It would be nice if bills were introduced in Frankfort because their sponsors have identified problems that need addressing. Instead, introducing a bill can be a way of just seeming to do something. Campaign politics do not end when a session starts, and even symbolic bills can garner a legislator free media.
But bills that are not really intended to pass clog the process, making it harder for legislators to pass effective legislation. Moreover, they often increase the level of partisan animosity and help to spread skewed or inaccurate information in the press.
Take Senate Bill 10, the so-called "21st Century Bill of Rights." It was introduced at the beginning of the last session and forced through the Senate without serious hearings or publicly available cost/benefit analyses. It was a hodge-podge of ideas thrown together to please the sponsors' various constituencies —a way of seeming to be responsive.
But the sponsors knew full well their bill had no chance of being approved by both houses, signed by the Governor and passed by a constitutional referendum. It had all the signs of a bill designed as political PR.
Consider the inflammatory and partisan way in which SB 10 starts out. Each of the first five clauses is an attack on President Obama. The first one reads: "WHEREAS, the President of the United States has advanced significant legislative proposals with little or no transparency and accountability to the citizens of the Commonwealth or of other states."

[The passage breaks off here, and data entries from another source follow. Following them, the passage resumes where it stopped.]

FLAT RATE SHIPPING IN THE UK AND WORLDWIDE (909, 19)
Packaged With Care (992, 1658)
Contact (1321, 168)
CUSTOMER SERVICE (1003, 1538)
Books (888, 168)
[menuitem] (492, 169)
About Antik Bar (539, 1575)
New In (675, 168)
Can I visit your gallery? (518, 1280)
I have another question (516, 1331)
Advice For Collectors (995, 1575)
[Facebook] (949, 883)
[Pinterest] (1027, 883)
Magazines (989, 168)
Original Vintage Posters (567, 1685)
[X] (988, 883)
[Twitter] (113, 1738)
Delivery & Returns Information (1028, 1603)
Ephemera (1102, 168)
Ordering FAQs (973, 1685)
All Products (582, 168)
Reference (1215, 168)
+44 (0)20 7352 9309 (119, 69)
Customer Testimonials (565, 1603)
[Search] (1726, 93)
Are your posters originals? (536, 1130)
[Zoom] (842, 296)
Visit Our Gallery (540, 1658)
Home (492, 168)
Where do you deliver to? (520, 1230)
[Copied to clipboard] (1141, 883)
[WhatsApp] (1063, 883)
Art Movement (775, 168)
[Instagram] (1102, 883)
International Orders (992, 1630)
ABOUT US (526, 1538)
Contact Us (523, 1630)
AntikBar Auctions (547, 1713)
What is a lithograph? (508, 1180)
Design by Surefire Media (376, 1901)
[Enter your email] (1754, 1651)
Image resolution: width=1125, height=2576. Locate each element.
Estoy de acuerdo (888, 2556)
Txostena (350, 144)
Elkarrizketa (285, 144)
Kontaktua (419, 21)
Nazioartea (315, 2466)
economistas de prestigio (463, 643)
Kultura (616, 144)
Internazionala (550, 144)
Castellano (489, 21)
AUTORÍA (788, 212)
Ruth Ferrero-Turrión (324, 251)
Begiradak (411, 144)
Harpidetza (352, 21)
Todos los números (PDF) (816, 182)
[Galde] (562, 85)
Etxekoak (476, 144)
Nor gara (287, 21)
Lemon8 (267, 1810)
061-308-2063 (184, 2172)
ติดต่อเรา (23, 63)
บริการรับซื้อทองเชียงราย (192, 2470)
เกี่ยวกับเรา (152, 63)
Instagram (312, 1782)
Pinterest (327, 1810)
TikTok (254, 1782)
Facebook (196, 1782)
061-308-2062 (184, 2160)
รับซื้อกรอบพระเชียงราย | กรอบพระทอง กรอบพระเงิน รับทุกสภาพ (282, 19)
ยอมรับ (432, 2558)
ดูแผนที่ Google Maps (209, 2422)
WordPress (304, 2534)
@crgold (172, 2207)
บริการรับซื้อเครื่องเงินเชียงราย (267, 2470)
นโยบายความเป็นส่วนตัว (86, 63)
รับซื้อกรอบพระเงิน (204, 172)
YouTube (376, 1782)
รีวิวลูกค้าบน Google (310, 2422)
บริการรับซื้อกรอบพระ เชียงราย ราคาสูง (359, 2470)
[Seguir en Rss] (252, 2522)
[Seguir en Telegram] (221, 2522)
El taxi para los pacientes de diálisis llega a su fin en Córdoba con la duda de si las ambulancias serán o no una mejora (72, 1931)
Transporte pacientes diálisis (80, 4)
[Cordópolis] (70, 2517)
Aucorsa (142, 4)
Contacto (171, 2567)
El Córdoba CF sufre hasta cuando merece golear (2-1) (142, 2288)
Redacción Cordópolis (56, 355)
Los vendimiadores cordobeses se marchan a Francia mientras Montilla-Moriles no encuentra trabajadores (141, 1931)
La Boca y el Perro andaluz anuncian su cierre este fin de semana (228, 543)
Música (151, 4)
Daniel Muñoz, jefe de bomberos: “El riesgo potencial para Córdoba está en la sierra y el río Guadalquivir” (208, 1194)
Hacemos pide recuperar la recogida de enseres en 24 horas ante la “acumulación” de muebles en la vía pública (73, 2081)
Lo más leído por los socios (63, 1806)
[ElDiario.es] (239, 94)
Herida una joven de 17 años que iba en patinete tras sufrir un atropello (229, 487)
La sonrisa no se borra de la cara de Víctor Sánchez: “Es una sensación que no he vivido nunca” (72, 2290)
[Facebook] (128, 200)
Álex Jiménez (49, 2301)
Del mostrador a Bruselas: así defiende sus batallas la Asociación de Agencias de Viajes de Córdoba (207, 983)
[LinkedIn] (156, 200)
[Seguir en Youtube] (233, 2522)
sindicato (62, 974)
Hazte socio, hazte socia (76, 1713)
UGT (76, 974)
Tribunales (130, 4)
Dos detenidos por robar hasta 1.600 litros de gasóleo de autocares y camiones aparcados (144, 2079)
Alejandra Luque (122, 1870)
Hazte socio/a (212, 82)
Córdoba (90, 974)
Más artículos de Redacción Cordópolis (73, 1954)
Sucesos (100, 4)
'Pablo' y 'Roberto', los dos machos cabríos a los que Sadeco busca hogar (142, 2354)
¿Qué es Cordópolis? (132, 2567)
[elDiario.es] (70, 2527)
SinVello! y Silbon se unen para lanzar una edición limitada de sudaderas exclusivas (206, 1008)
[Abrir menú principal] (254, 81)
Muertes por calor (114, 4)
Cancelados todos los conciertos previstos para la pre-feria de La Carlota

Four similar claims follow. That just is not the way one starts a bill that has a serious legislative purpose or is designed to enlist the support of serious legislators from both parties.
For a second example, take House Bill 421, entitled "An Act Relating to Intrastate Coal Use." HB 421 seeks to remove coal that is mined in Kentucky for use in Kentucky from the purview of the federal Clean Water Act on the grounds that no interstate commerce is involved, hence, the Environmental Protection Agency should not have jurisdiction. One obvious fallacy in this reasoning is that the polluting effects of mining and burning coal in Kentucky, wherever it is from, flow beyond the state's borders.
If this bill had become law, the Environmental Protection Agency would have been legally bound to "dedelegate" the authority of the Commonwealth of Kentucky to implement and enforce the Clean Water Act provisions that apply to coal mining in Kentucky.
In other words, if this bill had passed, the EPA would have ended up directly managing the permitting, inspection and enforcement of the Clean Water Act regarding mining pollution in Kentucky.
The result, almost certainly, would have been more rigorous enforcement of the Clean Water Act and cleaner water in the regions of the state where coal is mined and burned. That would be a great outcome, but it is hardly what the bill's sponsors had in mind.
However, HB 421's sponsors had not expected their piece of grandstanding legislation to pass, and it didn't come close.
This coming session, Kentucky's legislators will have to deal with the biannual budget and the need to safeguard the quality of life of all Kentuckians in the face of numerous challenges. The citizens of this state cannot afford to have the arteries of the legislature clogged with the fat of grandstanding bills which are not meant to pass. Let's have an end to merely symbolic proposals and save our words and minds for the work that really needs to be done.
Rick Clewett of Lexington is a longtime advocate for clean water and good government.